Half Japanese „Why Not?“ / Review

Neues von den anderen alten Nörglern der Rockmusik: Half Japanese bleiben auf ihrem circa 17. Album sowohl klanglich als auch textlich blumiger als The Fall.

„Don’t be afraid to take a look“, singt Half-Japanese-Mann Jad Fair in The Future Is Ours. Enden lässt er den kurzen Song mit den Worten „Yes we can“. Der Sound mäandert zwischen reduzierten Doors, dreckigen Feelies und poppigen Velvet Underground, deren Schlagzeugerin Moe Tucker einst ein Album von Fairs (Pseudo-)Band produzierte. Half Japanese sind bis heute der Prototyp einer Indiegruppe, die nie kommerziellen Erfolg hatte und sich doch einschrieb in den Kanon des US-Alternative. Fair, das launische Mastermind aus Austin, macht einfach weiter, dieses Mal mit John Sluggett, Gilles-Vincent Rieder, Mick Hobbs und Jason Willett. Wobei sich Why Not? bestens für Neueinsteigende eignet, die nicht zwingend zu den Fans des Dauerprojekts Half Japanese gehören.

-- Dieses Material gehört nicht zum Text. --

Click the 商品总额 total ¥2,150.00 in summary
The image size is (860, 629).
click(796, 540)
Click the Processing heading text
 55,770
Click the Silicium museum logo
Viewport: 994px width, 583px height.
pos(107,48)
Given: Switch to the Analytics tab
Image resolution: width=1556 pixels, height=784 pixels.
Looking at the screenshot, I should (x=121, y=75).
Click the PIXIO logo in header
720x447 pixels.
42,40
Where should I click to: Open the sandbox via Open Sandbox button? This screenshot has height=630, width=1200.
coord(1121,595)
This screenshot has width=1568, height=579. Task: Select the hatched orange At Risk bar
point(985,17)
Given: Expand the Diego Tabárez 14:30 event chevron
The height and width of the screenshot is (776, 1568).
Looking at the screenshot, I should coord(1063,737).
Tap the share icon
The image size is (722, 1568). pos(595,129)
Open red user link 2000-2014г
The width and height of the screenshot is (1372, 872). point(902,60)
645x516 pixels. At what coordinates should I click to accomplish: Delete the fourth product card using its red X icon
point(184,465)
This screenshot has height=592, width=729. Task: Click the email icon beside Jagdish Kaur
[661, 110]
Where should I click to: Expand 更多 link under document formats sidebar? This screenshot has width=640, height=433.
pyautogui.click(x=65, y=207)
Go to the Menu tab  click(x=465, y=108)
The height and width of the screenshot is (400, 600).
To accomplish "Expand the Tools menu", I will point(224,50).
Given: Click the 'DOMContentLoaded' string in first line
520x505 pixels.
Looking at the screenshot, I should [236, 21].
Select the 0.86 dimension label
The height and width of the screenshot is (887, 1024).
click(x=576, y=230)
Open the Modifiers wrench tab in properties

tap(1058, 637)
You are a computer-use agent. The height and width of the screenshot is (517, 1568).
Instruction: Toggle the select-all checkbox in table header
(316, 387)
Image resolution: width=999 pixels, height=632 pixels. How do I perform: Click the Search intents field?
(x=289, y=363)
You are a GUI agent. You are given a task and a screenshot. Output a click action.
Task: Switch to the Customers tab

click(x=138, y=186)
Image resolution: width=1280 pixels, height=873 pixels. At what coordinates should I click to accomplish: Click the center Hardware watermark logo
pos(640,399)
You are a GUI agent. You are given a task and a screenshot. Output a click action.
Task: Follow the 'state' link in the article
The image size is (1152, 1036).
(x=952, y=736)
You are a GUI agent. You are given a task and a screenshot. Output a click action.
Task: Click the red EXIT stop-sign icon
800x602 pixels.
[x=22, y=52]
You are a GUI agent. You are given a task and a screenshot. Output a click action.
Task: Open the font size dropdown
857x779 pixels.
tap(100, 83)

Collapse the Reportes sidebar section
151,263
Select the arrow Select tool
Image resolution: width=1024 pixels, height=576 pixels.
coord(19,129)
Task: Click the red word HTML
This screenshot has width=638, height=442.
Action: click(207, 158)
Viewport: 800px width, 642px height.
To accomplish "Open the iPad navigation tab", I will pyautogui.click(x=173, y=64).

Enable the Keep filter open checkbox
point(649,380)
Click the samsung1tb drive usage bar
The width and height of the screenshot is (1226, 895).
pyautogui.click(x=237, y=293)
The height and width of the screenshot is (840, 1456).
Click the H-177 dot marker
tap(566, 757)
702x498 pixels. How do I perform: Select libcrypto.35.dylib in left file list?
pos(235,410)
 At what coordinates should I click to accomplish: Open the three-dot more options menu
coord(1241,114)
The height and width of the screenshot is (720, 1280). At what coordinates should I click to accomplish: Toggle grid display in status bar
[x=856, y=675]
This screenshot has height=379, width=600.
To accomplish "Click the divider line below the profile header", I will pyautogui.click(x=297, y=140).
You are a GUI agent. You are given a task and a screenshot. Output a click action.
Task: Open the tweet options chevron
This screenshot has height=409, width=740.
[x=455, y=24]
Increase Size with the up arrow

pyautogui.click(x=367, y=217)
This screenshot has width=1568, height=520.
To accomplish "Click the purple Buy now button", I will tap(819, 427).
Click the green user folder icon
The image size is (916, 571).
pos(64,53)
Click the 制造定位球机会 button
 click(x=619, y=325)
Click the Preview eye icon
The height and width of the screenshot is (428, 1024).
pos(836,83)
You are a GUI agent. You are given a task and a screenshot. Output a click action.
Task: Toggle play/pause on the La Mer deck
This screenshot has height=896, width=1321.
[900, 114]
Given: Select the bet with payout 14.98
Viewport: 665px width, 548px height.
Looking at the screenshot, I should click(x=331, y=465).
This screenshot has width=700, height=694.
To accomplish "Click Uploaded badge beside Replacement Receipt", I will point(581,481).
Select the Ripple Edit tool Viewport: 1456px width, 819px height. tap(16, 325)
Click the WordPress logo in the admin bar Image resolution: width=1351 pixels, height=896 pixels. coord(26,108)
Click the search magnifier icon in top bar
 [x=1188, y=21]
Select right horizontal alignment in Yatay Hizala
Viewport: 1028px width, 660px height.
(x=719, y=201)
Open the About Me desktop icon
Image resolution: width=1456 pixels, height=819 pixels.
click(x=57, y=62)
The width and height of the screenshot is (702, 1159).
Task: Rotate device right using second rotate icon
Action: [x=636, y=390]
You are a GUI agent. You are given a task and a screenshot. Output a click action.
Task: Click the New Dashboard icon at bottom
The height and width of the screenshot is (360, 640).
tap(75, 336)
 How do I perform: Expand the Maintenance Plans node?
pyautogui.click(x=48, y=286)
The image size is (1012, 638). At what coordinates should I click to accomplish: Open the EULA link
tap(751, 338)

Ebenso fluffig wie scheppernd

Das ungefähr 17. Album von Fair und Co. gibt sich in Fragesongs wie „Why Not?“ und „Why’d They Do It?“ ebenso fluffig wie scheppernd. In den schönsten Momenten durchbricht charmante Varianz die sonst eher stoische Repetition: Fair singt dann schief, der Klang eines Cellos leuchtet auf, Orgeln und Bläser machen behutsame Andeutungen. Was nicht heißt, dass die Welt bei Half Japanese in Ordnung wäre. Die Zeit sei gekommen für Unglück und alles, was schieflaufen kann, spricht Fair etwa nölig-angenervt in „The Face“, bevor die Gitarre dazwischen kracht. Trotzdem bleiben Half Japanese sowohl klanglich als auch textlich blumiger als The Fall, die anderen alten Nörgler der Rockmusik. So kann man auch nach 40 Jahren Bandgeschichte noch zum neuen Fan werden, mit der Band zurückblicken, nach vorne schauen und fragen: Why Not?